When it comes to fast growth, it doesn’t hurt to have huge merchant platforms like Amazon.com Inc. and Shopify Inc. in your corner, a proposition Affirm Inc. underscored late Thursday as it reported huge increases in merchandise volume, active users, and other indicators. “We feel great about our progress,” said Affirm chief executive Max Levchin told equity analysts, referring to the buy now, pay later company’s expansion just since its move to go public a year ago.
San Francisco-based Affirm’s inclusion in Shopify’s Shop Pay app last year, combined with a fledgling program for use on Amazon’s site, drove big results in the quarter ended in December, Affirm’s second fiscal quarter.
Holiday shopping helped out as well, the company said, as gross merchandise volume hit $4.46 billion, up 115% year-over-year and a 65% increase just from the September quarter. The active-user count reached 11.2 million, up 150% from December 2020 and a 29% rise from the prior quarter. And, as might be expected, the active merchant count exploded, rising from 7,900 a year ago to 168,000 in the latest quarter. “We just posted an incredible quarter for growth,” said chief financial officer Michael Linford during the earnings call.
And Amazon hasn’t fully kicked in yet, Levchin said, as Affirm is “moving beyond the testing phase” with the e-commerce behemoth. Excluding Amazon altogether, he said, Affirm’s volume still doubled from the year-earlier quarter.
If there’s a shadow cast over Affirm these days, it’s an inquiry initiated by the Consumer Financial Protection Bureau into the BNPL business. In December, the agency issued a demand letter to Affirm and five other BNPL providers—Afterpay Ltd., Klarna AB, PayPal Holdings Inc., and Zip Co.—seeking information about the potential for overspending by consumers, among other concerns.

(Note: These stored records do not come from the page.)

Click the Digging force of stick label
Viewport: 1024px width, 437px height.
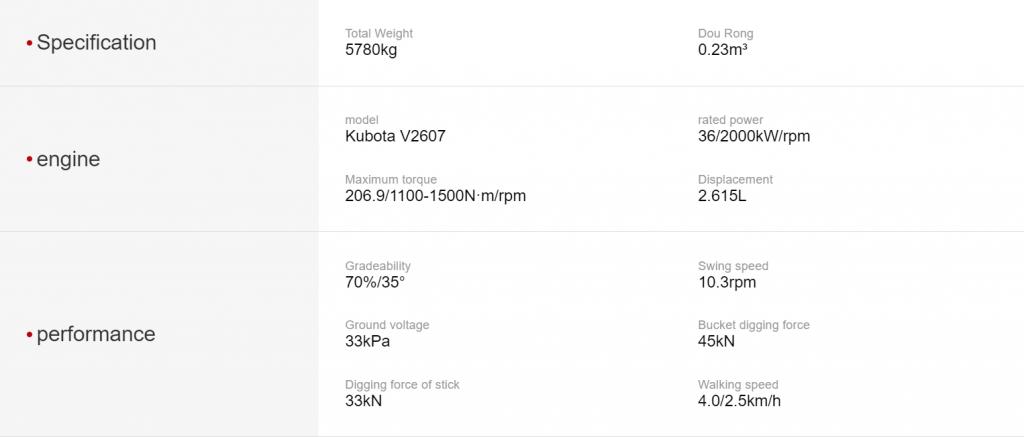402,385
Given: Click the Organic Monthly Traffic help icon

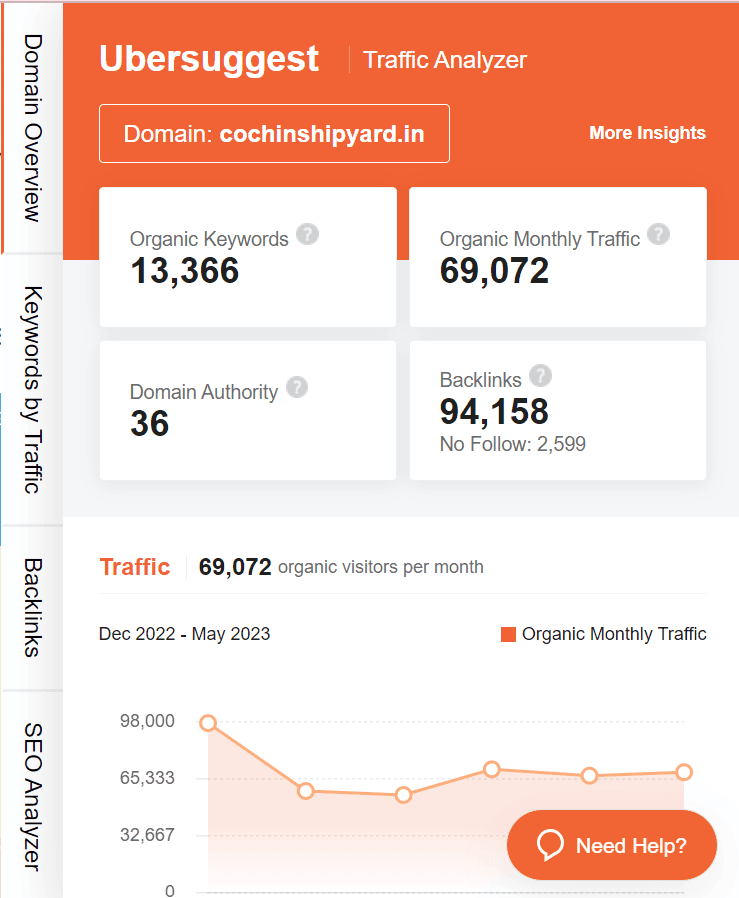Looking at the screenshot, I should pos(658,234).
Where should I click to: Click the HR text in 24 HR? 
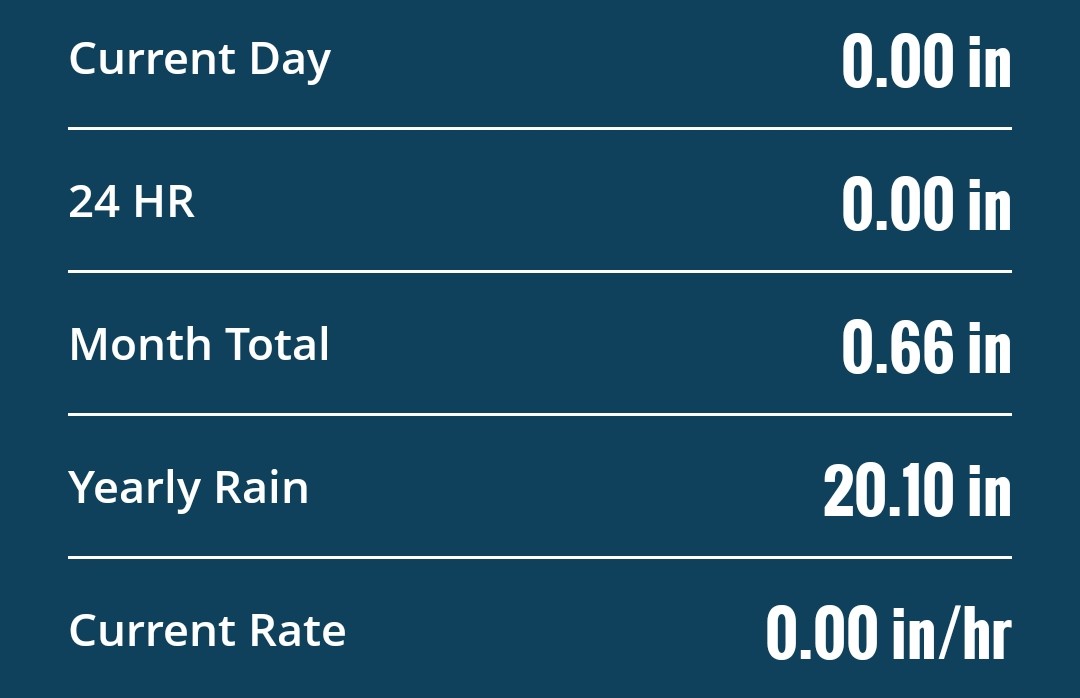tap(164, 202)
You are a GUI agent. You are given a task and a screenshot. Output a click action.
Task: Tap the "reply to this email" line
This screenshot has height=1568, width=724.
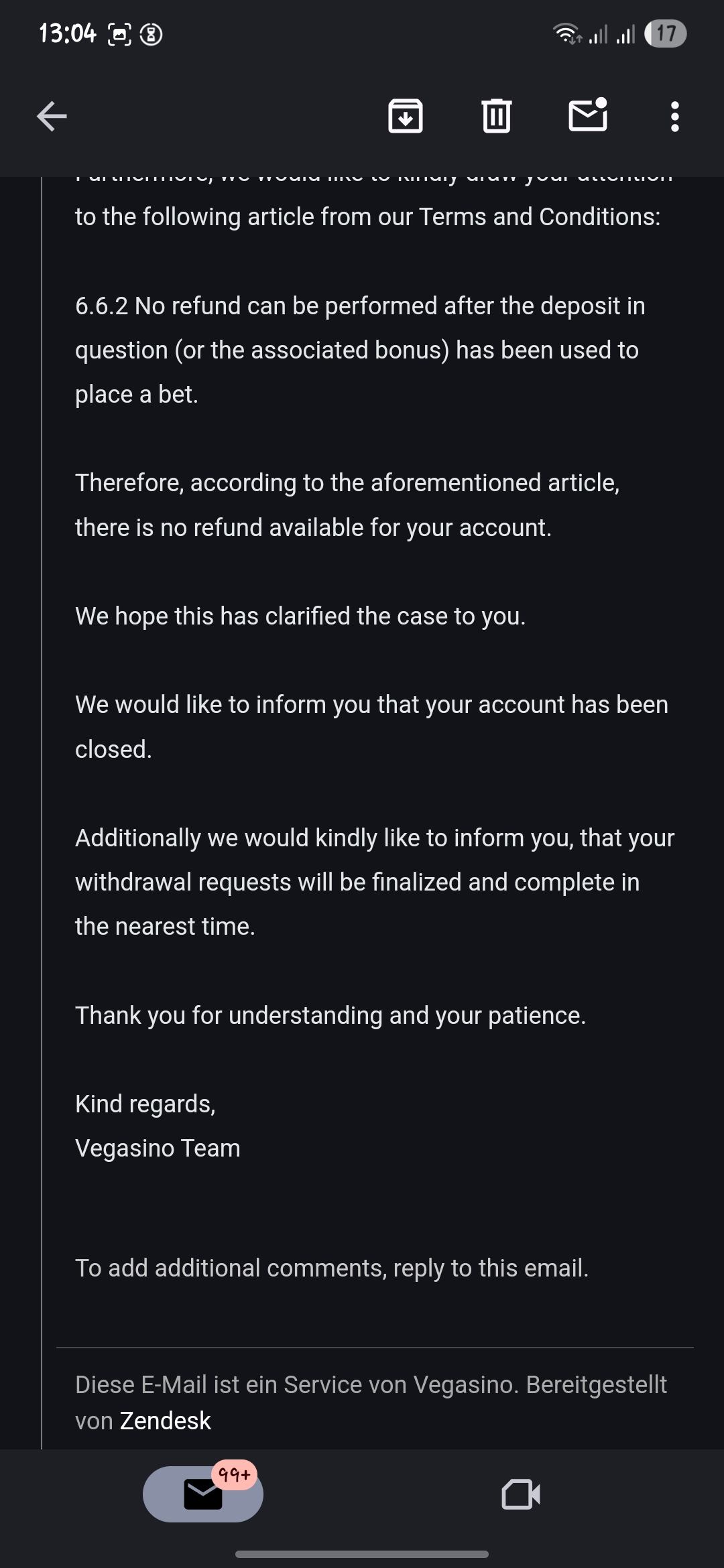332,1268
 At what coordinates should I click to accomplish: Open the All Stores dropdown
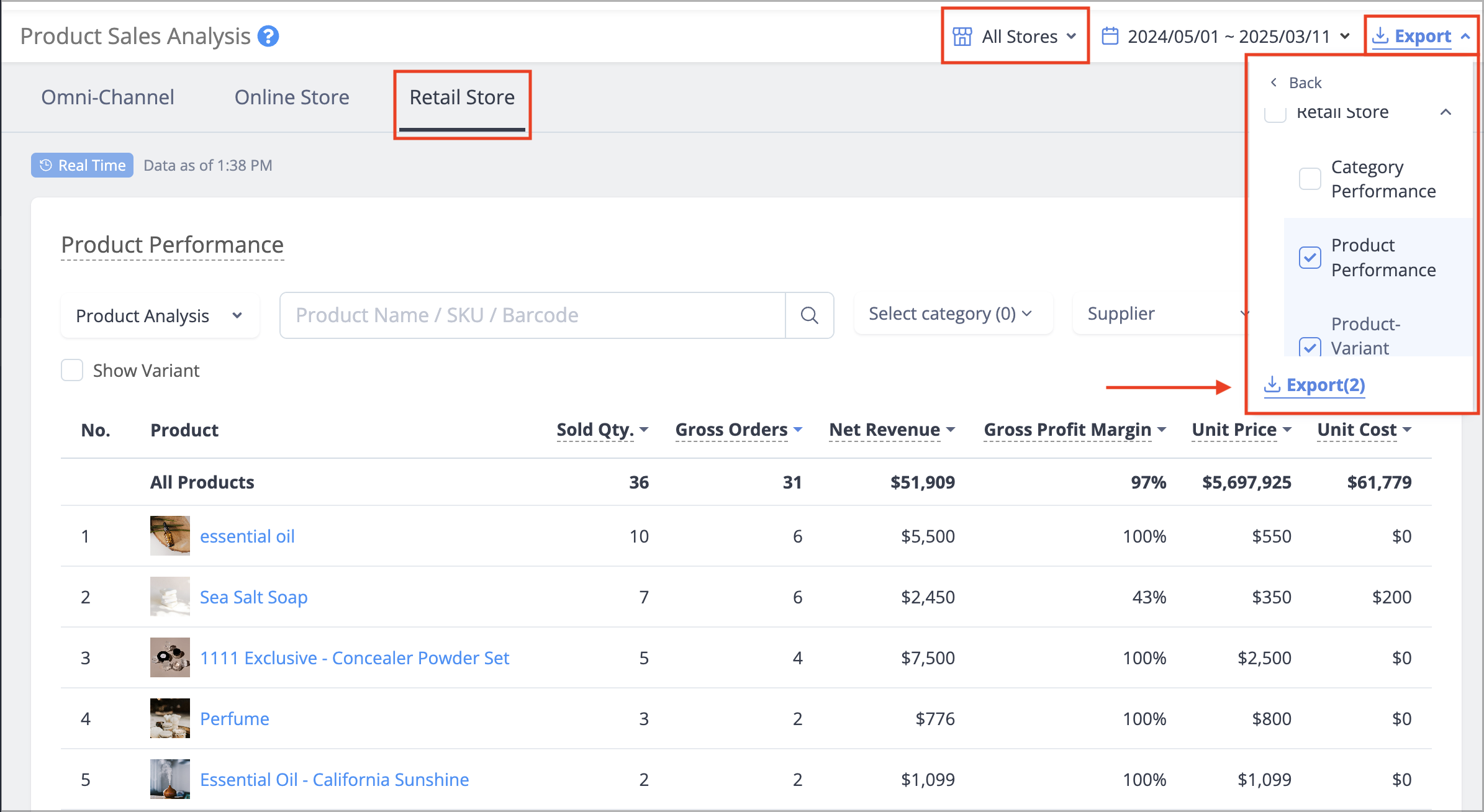click(x=1015, y=37)
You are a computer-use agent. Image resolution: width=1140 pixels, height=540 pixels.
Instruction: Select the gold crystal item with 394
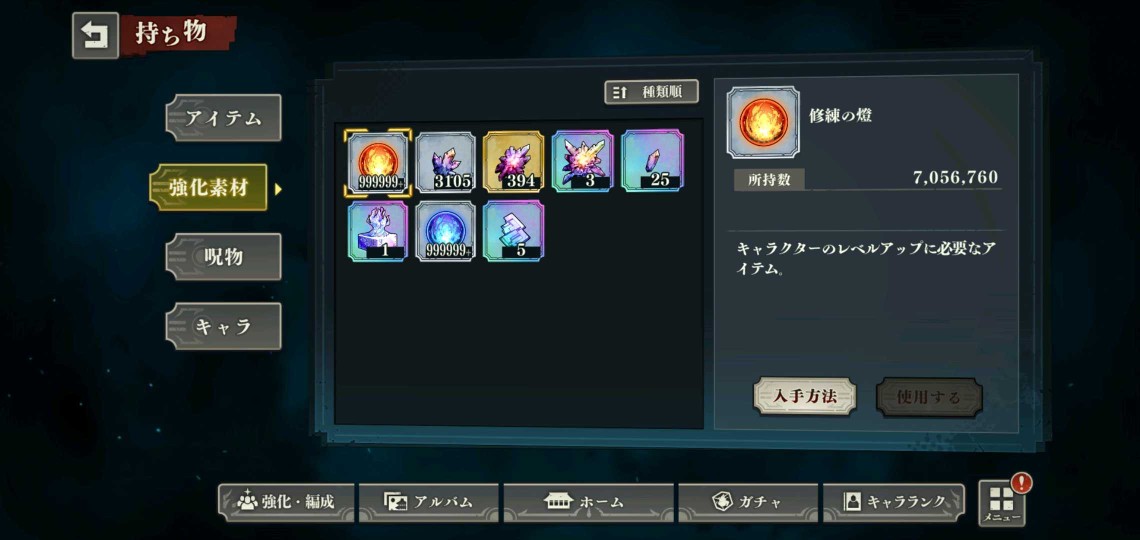tap(514, 162)

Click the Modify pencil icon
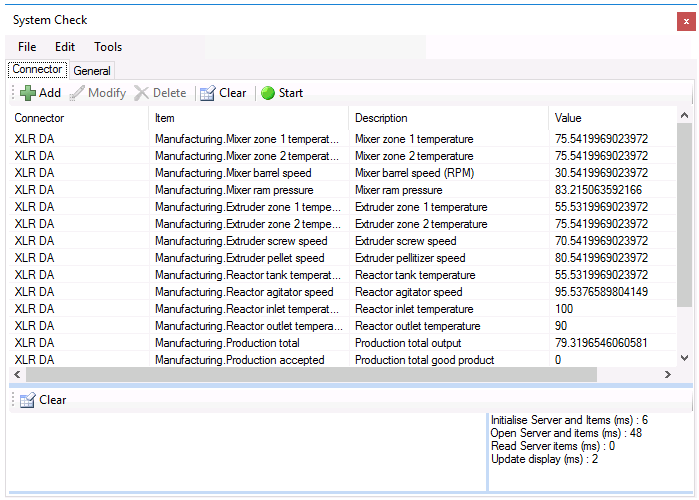[77, 93]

Levchin told analysts on Thursday’s call that “it’s not for us to comment on [the CFPB’s] work,” but added, “we have a very high moral ground in our approach to this business.” The letter, he added, was a “detailed request for information,” which he said Affirm will provide by the agency’s March 1 deadline. But one part of the letter, he said, was easy to address. “There was quite a lot of requests for fees charged,” he said. “We filled that out with zeroes—we don’t charge [consumer fees].” For now, he added, “it’s too early to tell what the future looks like [with the CFPB probe]. We’re happy to engage.”
Still, Affirm pays close attention to user growth, Levchin pointed out, because “the pricing power of a network is directly proportional to the number of users. That’s the reason we are so consumer-focused.” That focus, he said, allows Affirm to deliver business to merchants, which are expected “to pay for that [network] appropriately.”
Despite the upbeat news regarding user growth, Wall Street punished the company late Thursday for missing expectations for loss per share and for a lower-than-expected projection for third-quarter revenue. Affirm’s stock plunged 21% for the day to close at $58.68. For the quarter, Affirm recorded revenue of $361 million, up 77% year-over-year and a 34% leap from the September quarter–and also above analysts’ consensus estimate of $332.5 million. But its third-quarter projection of $325 million to $335 million fell short of the consensus projection of $334.8 million.